> **TEXTAUSZUG**:
==========

Der nächste Schritt in der Auseinandersetzung mit der Information ist dann der, dass wir dieser Information (oder diesen Informationen) eine Bedeutung zuschreiben. Manchmal muss das sehr schnell gehen: wenn unser Auto streikt und wir mitten auf den Schienen stehen geblieben sind, während sich ein ICE sehr schnell nähert (Information), wird uns umgehend klar: schnell raus aus dem Auto, über die Schranken hüpfen und wegrennen, sonst sind wir tot (Bedeutung).

 

Manchmal müssen uns Dinge mehrmals oder gar ständig passieren, bevor wir das Muster erkennen (Information) und dazu aufwachen, dass wir unser Verhalten verändern müssen, damit das nicht mehr passiert (Bedeutung). Das ist dann bei Sachen so, die nicht unmittelbar tödlich sind (ICE), sondern eher längerfristig schädlich (Beziehungen, Gesundheit, Karriere, tausend Dinge). 

 

Bedeutung erkennt man an zwei Eigenschaften; wir bekommen Gefühle, und wir werden mit der Frage konfrontiert, wie wir handeln. Im Umkehrschluss heißt das, dass jede Information, die bei uns keine Gefühle hervorruft und uns nicht zum Handeln auffordert, bedeutungslos ist. In ihrer schlichtesten Form, sozusagen für die Endverbraucher*innen von Vertriebstrainings, ist Bedeutung entweder gut oder schlecht, angenehm oder unangenehm, Lust oder Unlust, Chance oder Risiko, :-) oder :-(.

==========

> **VERFÜGBARES MATERIAL**:
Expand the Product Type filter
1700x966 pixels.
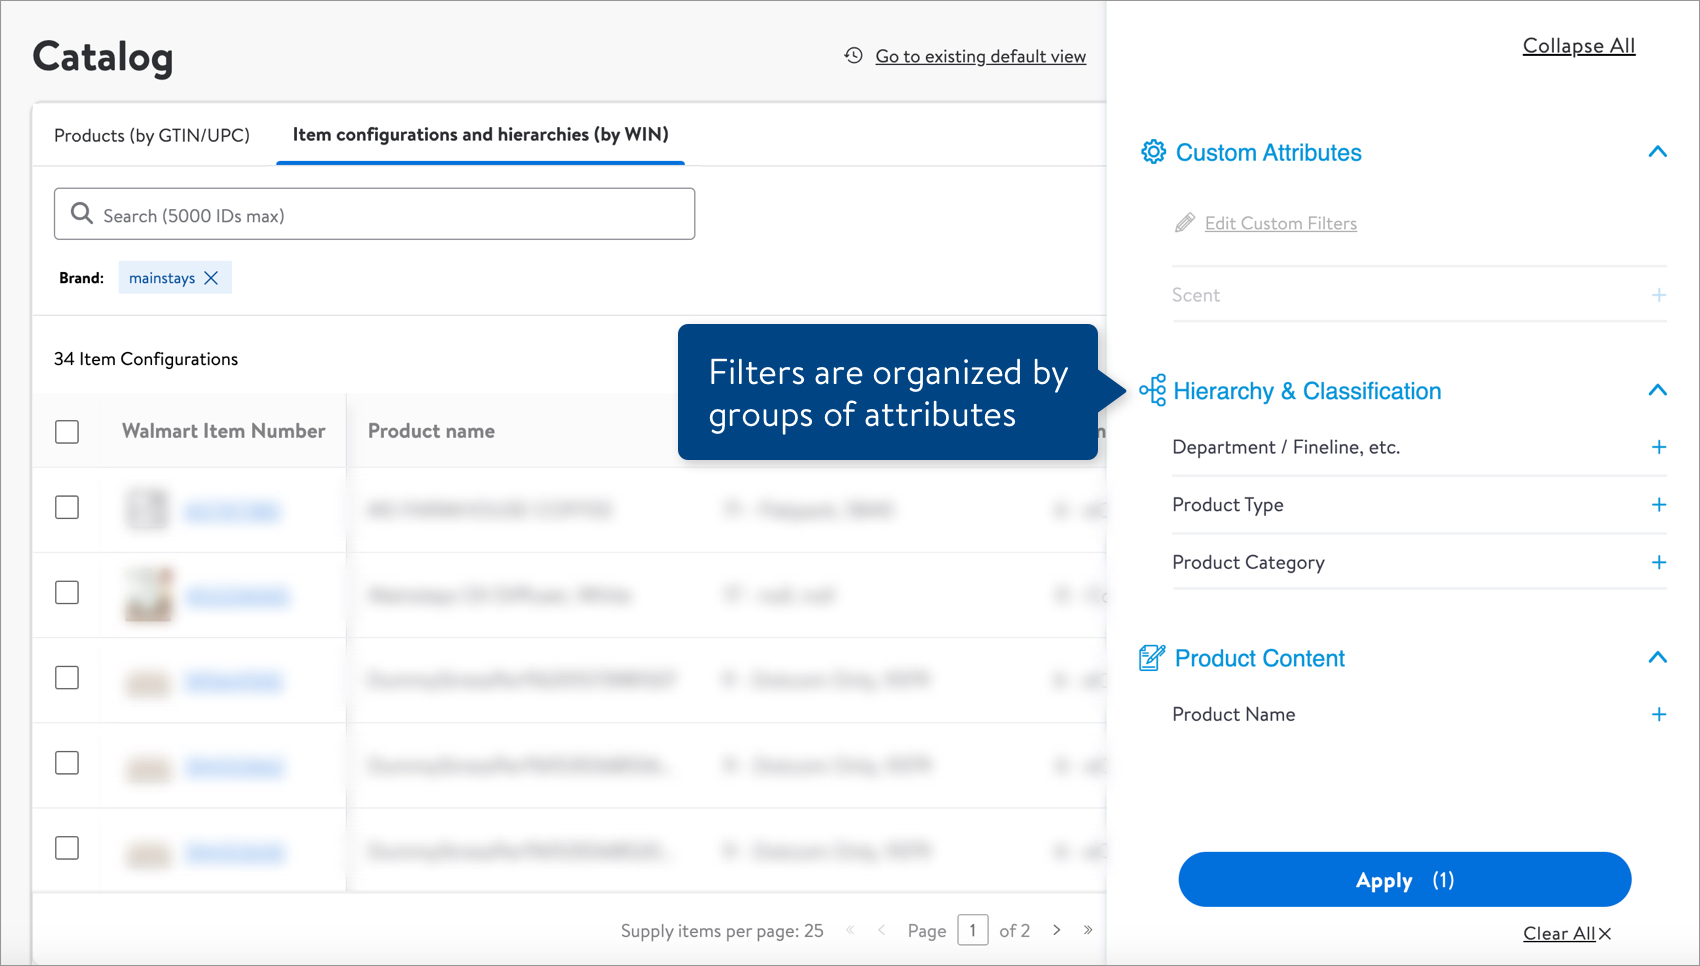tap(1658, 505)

==========

> **ZU BEARBEITEN**:
#1 Nenne alle Gegensatzpaare, mit denen der Auszug über Bedeutung deren schlichteste Form beschreibt.
#2 Benenne im Auszug über Bedeutung „ICE“ in „Güterzug“ um. Gib dazu den Abschnitt wieder, der mit „Der nächste Schritt“ beginnt und bis „Karriere, tausend Dinge).“ reicht.

> **ANTWORTEN**:
#1
- gut oder schlecht
- angenehm oder unangenehm
- Lust oder Unlust
- Chance oder Risiko
- :-) oder :-(

#2
Der nächste Schritt in der Auseinandersetzung mit der Information ist dann der, dass wir dieser Information (oder diesen Informationen) eine Bedeutung zuschreiben. Manchmal muss das sehr schnell gehen: wenn unser Auto streikt und wir mitten auf den Schienen stehen geblieben sind, während sich ein Güterzug sehr schnell nähert (Information), wird uns umgehend klar: schnell raus aus dem Auto, über die Schranken hüpfen und wegrennen, sonst sind wir tot (Bedeutung).

 

Manchmal müssen uns Dinge mehrmals oder gar ständig passieren, bevor wir das Muster erkennen (Information) und dazu aufwachen, dass wir unser Verhalten verändern müssen, damit das nicht mehr passiert (Bedeutung). Das ist dann bei Sachen so, die nicht unmittelbar tödlich sind (Güterzug), sondern eher längerfristig schädlich (Beziehungen, Gesundheit, Karriere, tausend Dinge).